[Task]: The full set of records must be returned exactly, character for character.

-=-=-

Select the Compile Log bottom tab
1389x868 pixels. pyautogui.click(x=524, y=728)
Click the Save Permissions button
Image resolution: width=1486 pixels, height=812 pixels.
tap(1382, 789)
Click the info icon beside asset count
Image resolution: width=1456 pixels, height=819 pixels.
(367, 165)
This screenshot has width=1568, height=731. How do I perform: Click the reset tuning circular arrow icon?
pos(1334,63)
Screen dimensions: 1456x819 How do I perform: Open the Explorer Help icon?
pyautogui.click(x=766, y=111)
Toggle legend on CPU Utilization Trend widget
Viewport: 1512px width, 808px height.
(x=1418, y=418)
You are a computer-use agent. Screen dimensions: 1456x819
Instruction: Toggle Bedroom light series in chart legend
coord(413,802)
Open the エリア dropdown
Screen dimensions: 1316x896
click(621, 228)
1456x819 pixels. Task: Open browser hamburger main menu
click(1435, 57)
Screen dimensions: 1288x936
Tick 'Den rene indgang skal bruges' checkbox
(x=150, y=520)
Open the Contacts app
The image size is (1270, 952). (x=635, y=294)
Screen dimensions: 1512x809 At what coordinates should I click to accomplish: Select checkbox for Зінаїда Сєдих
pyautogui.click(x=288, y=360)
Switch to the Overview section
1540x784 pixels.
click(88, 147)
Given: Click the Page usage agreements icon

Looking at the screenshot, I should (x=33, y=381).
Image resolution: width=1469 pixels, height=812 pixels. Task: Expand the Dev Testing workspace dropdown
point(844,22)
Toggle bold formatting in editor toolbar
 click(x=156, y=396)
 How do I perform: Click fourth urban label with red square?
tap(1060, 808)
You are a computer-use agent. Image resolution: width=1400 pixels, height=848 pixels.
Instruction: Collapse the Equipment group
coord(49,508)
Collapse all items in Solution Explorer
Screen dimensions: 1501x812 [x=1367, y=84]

-=-=-

[Answer box]:
Select the Compile Log bottom tab
1389x868 pixels. pyautogui.click(x=524, y=728)
Click the Save Permissions button
Image resolution: width=1486 pixels, height=812 pixels.
tap(1382, 789)
Click the info icon beside asset count
Image resolution: width=1456 pixels, height=819 pixels.
(367, 165)
This screenshot has width=1568, height=731. How do I perform: Click the reset tuning circular arrow icon?
pos(1334,63)
Screen dimensions: 1456x819 How do I perform: Open the Explorer Help icon?
pyautogui.click(x=766, y=111)
Toggle legend on CPU Utilization Trend widget
Viewport: 1512px width, 808px height.
(x=1418, y=418)
You are a computer-use agent. Screen dimensions: 1456x819
Instruction: Toggle Bedroom light series in chart legend
coord(413,802)
Open the エリア dropdown
Screen dimensions: 1316x896
click(621, 228)
1456x819 pixels. Task: Open browser hamburger main menu
click(1435, 57)
Screen dimensions: 1288x936
Tick 'Den rene indgang skal bruges' checkbox
(x=150, y=520)
Open the Contacts app
The image size is (1270, 952). (x=635, y=294)
Screen dimensions: 1512x809 At what coordinates should I click to accomplish: Select checkbox for Зінаїда Сєдих
pyautogui.click(x=288, y=360)
Switch to the Overview section
1540x784 pixels.
click(88, 147)
Given: Click the Page usage agreements icon

Looking at the screenshot, I should (x=33, y=381).
Image resolution: width=1469 pixels, height=812 pixels. Task: Expand the Dev Testing workspace dropdown
point(844,22)
Toggle bold formatting in editor toolbar
 click(x=156, y=396)
 How do I perform: Click fourth urban label with red square?
tap(1060, 808)
You are a computer-use agent. Image resolution: width=1400 pixels, height=848 pixels.
Instruction: Collapse the Equipment group
coord(49,508)
Collapse all items in Solution Explorer
Screen dimensions: 1501x812 [x=1367, y=84]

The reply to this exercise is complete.